- **LEESTEKST**:
Een dapper boek

Ik ga leven – Lale Gül – Prometheus – 348 blz.

Boeken over strenge religieuze culturen hebben vaak iets beklemmends. De onvrijheden waarover geschreven wordt, maken bijna dat je je zelf onvrij gaat voelen. Alsof het lezen over dergelijke, dikwijls gesloten gemeenschappen ook niet is toegestaan. Het kan de lezer zelfs het gevoel geven een voyeur te zijn. Denk aan Een dorsvloer vol confetti van Franca Treur, Knielen op een bed violen van Jan Siebelink en Hannelore. Het meisje uit de sekte van Frank Krake. Ook de autobiografische debuutroman Ik ga leven van Lale Gül, die speelt in de Turkse soennitische gemeenschap, behoort tot deze categorie. De beklemming waarvan sprake is in de andere genoemde boeken, is in deze roman zelfs nog sterker, doordat op elke bladzijde de strijd van de twintigjarige hoofdpersoon Büsra tegen alle regels en wetten die haar worden opgelegd, sterk voelbaar is. In feite is het boek een en al aanklacht.

- **Gegevens voor het opsporen van items**:

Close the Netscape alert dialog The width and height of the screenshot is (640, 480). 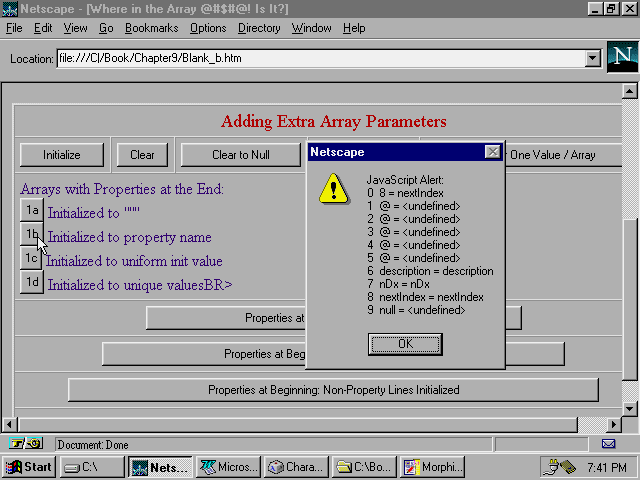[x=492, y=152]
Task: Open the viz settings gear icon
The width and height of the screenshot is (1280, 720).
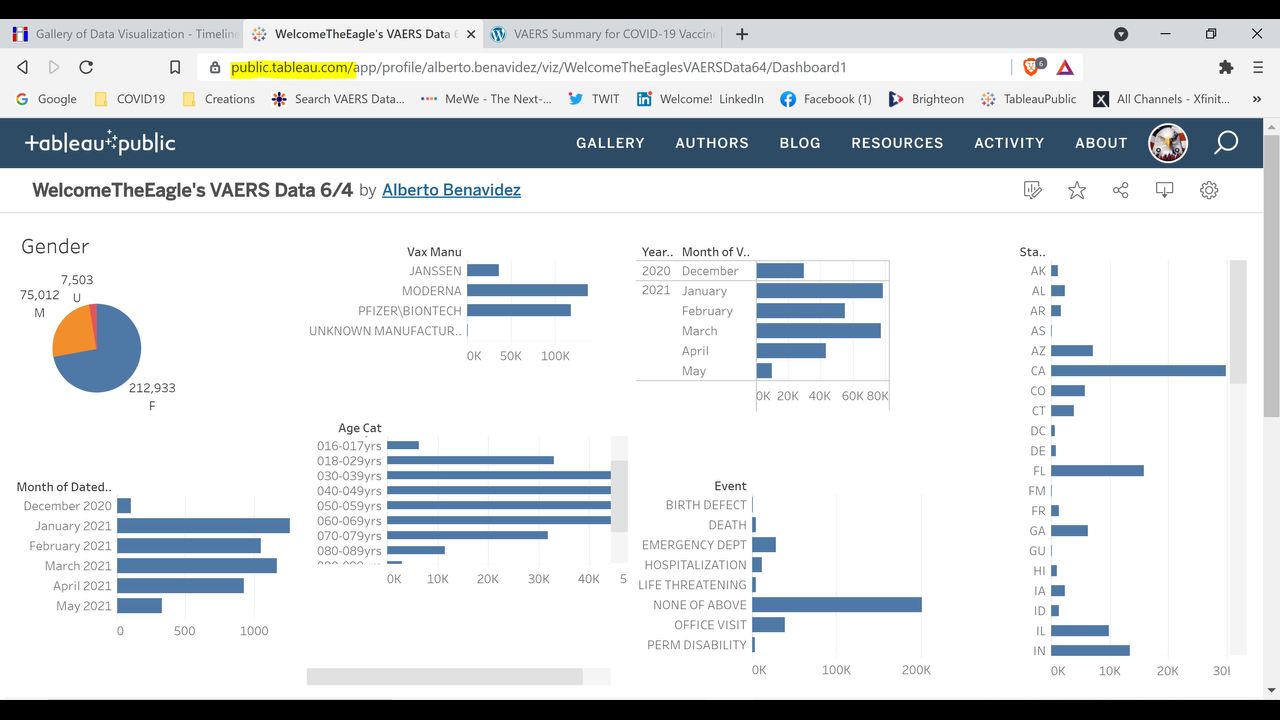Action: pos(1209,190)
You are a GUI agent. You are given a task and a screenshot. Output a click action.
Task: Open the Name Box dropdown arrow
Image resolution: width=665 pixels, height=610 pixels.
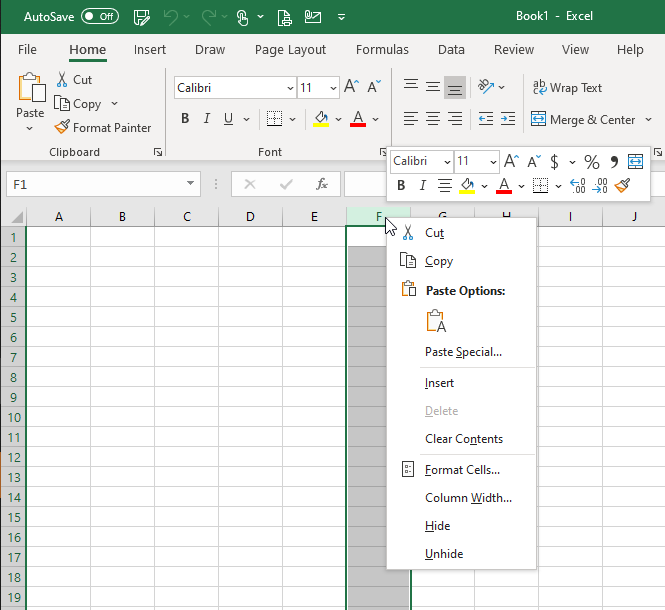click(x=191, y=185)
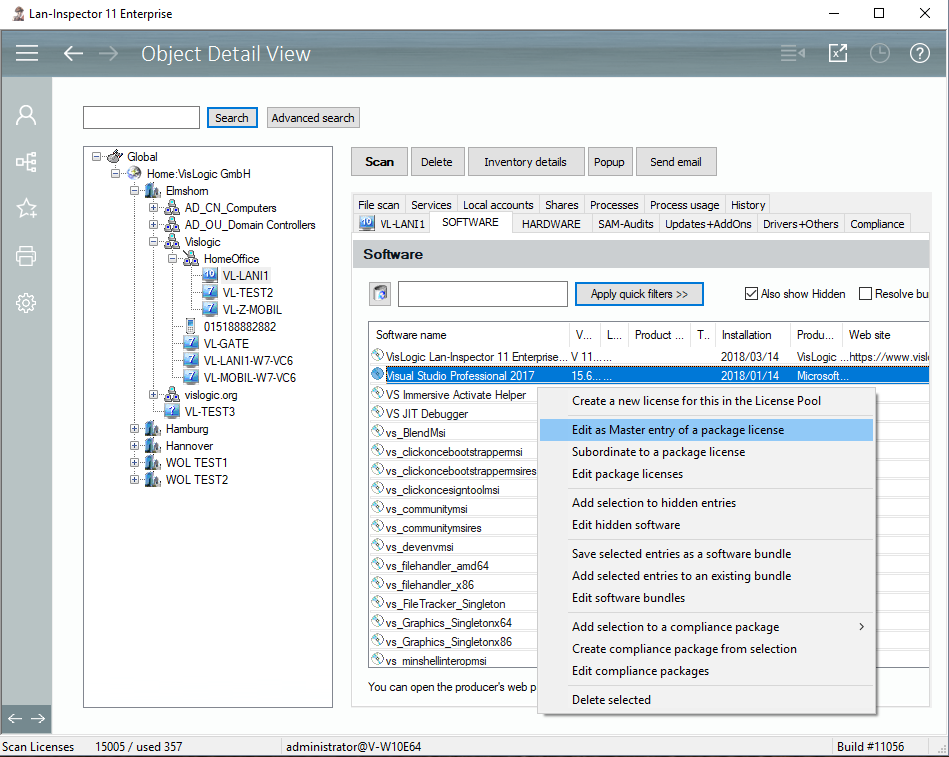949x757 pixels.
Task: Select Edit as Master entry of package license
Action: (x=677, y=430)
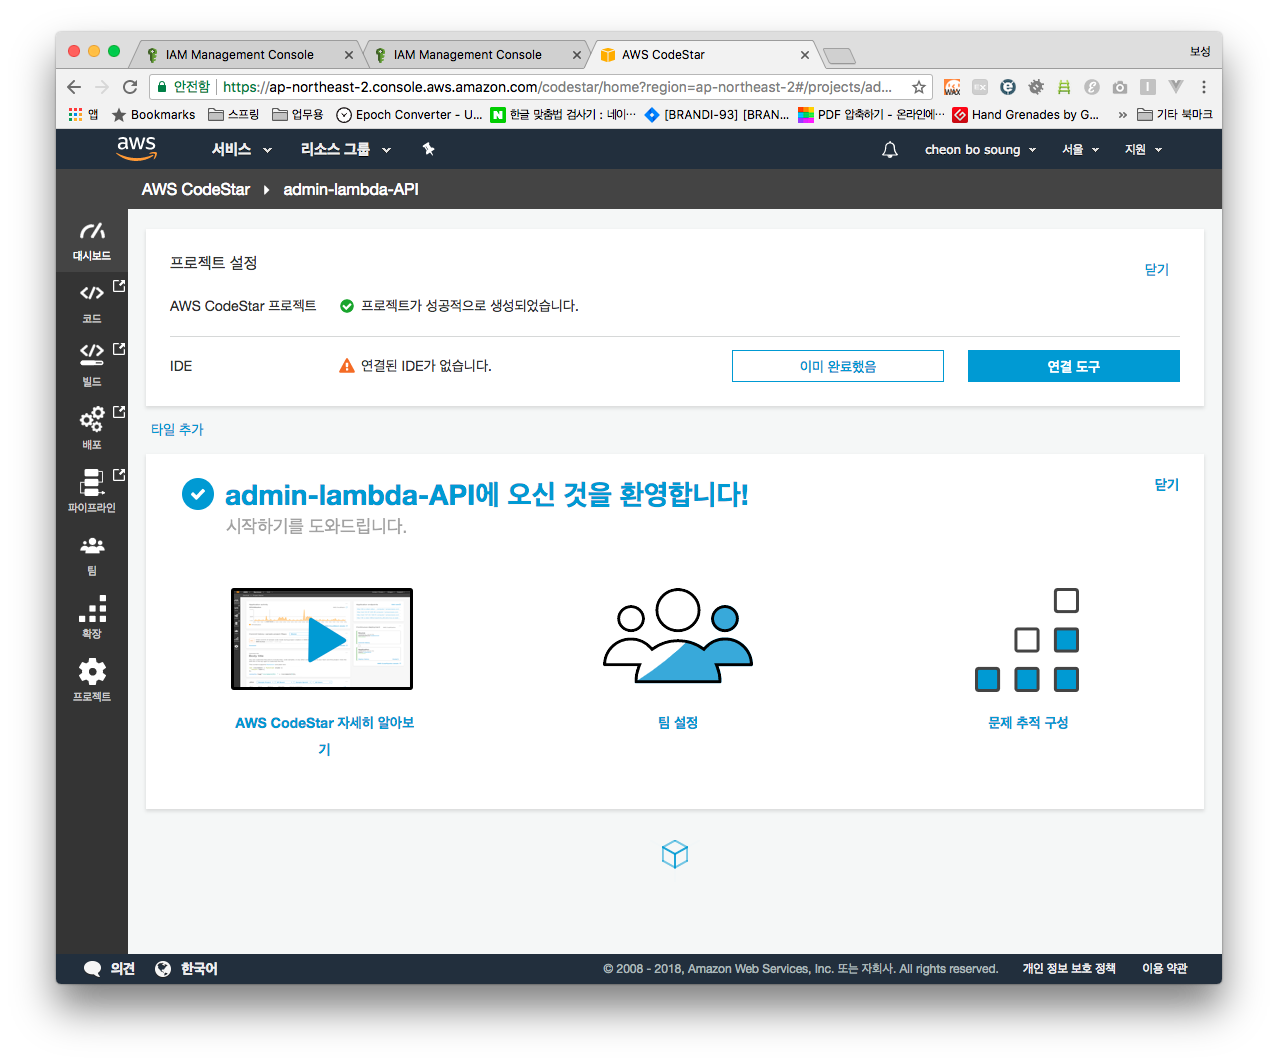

- **OPDRACHTEN**:
a: Hoe oud is de hoofdpersoon Büsra volgens de boekbespreking?
b: Noem alle boektitels die in de boekbespreking voorkomen.
Het materiaal staat geheel los van de boekbespreking.

- **OPLOSSINGEN**:
a: Twintig jaar.

b:
- Ik ga leven
- Een dorsvloer vol confetti
- Knielen op een bed violen
- Hannelore. Het meisje uit de sekte